Doom in Baghdad.

AuthorLandau, Saul

A friend told me I was crazy to fly this September 11. "Blame Jim Abourezk," I said.

Abourezk had asked me to accompany him and Representative Nick Rahall, Democrat of West Virginia, on a humanitarian mission to Iraq. Abourezk, the seventy-one-year-old former South Dakota Democratic Senator (1973-79), dropped out of his Sioux Falls law practice for a week "to do what I can to try to stop the war," he told me.

Neither Abourezk nor Rahall was sure that the Iraqis would listen to political logic.

"What lessons has Saddam learned from the Gulf War?" I asked Abourezk.

"We'll see, but I'm not optimistic," he said. "We have to talk Iraqi officials into doing something they don't want to do: Readmit the U.N. weapons inspectors Clinton ordered to leave in 1998. Otherwise, Bush'll bomb the shit out of the Iraqis."

We met up in Amsterdam en route to Iraq, and we laughed about his first experience as an emissary in a collision-course situation. In 1973, the American Indian Movement (AIM) had claimed to have taken hostages on the Wounded Knee Reservation, and AIM leaders asked for Abourezk to negotiate with them.

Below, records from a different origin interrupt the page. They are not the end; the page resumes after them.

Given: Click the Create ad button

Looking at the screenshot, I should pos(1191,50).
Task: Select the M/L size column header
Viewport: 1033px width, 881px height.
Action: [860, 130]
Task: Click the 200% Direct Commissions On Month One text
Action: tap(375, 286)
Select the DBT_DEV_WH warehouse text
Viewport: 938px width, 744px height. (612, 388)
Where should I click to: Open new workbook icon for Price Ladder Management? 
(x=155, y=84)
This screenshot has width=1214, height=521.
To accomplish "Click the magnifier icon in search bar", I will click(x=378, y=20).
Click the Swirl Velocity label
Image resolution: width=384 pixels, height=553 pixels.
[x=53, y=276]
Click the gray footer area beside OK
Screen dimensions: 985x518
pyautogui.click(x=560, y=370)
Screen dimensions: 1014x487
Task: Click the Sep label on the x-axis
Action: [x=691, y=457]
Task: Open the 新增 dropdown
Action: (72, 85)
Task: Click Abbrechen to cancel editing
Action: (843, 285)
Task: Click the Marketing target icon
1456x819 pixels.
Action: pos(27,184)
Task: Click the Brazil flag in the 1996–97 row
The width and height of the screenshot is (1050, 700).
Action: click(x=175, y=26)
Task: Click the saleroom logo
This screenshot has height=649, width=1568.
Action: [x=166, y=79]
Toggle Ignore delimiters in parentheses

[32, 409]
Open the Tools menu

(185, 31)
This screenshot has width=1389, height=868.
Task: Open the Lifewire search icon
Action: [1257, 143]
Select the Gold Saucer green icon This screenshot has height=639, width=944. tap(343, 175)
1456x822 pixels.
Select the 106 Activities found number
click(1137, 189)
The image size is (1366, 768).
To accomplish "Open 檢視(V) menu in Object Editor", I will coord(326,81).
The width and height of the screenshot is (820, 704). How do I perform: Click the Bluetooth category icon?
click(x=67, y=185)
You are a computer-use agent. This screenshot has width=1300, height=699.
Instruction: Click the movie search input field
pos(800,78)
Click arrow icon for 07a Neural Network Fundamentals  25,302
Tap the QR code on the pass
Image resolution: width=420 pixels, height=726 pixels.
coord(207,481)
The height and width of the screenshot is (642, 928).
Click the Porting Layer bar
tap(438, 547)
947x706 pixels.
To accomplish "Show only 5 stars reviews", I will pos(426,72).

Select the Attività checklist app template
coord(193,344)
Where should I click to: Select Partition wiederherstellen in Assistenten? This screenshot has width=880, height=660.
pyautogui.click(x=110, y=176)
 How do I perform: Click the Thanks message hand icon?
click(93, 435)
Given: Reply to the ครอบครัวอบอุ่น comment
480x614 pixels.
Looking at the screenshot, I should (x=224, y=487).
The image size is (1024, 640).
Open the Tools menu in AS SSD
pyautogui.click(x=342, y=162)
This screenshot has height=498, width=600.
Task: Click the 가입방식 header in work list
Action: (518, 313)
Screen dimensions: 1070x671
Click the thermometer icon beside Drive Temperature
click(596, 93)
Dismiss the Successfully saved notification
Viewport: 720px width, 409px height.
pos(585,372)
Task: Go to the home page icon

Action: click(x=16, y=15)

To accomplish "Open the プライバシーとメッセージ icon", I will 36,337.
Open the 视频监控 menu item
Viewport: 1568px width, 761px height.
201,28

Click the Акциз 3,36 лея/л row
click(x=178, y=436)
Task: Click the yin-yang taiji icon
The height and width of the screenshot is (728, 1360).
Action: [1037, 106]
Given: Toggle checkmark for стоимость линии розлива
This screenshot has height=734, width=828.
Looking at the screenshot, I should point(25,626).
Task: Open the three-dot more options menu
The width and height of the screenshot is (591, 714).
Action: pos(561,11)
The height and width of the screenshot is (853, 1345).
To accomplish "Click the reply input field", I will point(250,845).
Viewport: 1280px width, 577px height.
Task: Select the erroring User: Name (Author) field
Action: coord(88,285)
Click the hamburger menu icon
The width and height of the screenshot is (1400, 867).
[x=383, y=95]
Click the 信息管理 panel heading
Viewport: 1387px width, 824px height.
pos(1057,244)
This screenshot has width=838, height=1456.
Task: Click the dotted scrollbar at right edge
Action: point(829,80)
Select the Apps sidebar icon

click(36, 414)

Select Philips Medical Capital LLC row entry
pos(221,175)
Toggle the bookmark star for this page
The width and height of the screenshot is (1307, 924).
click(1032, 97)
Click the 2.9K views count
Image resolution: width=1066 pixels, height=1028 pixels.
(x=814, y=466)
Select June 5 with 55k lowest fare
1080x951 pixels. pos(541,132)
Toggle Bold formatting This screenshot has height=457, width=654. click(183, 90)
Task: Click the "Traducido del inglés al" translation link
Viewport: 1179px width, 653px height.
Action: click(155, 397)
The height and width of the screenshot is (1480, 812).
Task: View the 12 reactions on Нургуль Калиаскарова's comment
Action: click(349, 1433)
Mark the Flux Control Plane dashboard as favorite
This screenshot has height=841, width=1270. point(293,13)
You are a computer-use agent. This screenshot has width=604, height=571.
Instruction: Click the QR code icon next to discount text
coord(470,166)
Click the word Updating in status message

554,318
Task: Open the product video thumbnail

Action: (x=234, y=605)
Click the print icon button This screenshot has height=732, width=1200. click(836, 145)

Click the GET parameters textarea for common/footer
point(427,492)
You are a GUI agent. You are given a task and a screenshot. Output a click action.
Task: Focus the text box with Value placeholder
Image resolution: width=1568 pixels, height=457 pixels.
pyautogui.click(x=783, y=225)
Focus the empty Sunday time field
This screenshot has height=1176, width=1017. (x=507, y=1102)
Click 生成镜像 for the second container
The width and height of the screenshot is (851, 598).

"South Dakota is my state," Abourezk said back then, "and I chair the Indian Affairs Subcommittee, so I'll be there." Along with South Dakota's senior Senator, George McGovern, Abourezk flew in an Air Force helicopter to Pine Ridge, where the FBI agent in charge met them. "It was not that far from the little village of Wood on the Sioux reservation where my father, a Lebanese peddler, had opened a general store," Abourezk recalls. He conferred with AIM leader Russell Means and advised him to give it up before someone got hurt. Means agreed to do so on the condition that the government stipulate what the charges would be, but the Nixon Administration would not oblige, and so the standoff lasted seventy more days. Later, a federal prosecutor called Abourezk to testify against AIM. "I told him what I had told the FBI, that the Indians had a just cause, and he said, `Forget it, we don't need your testimony.'"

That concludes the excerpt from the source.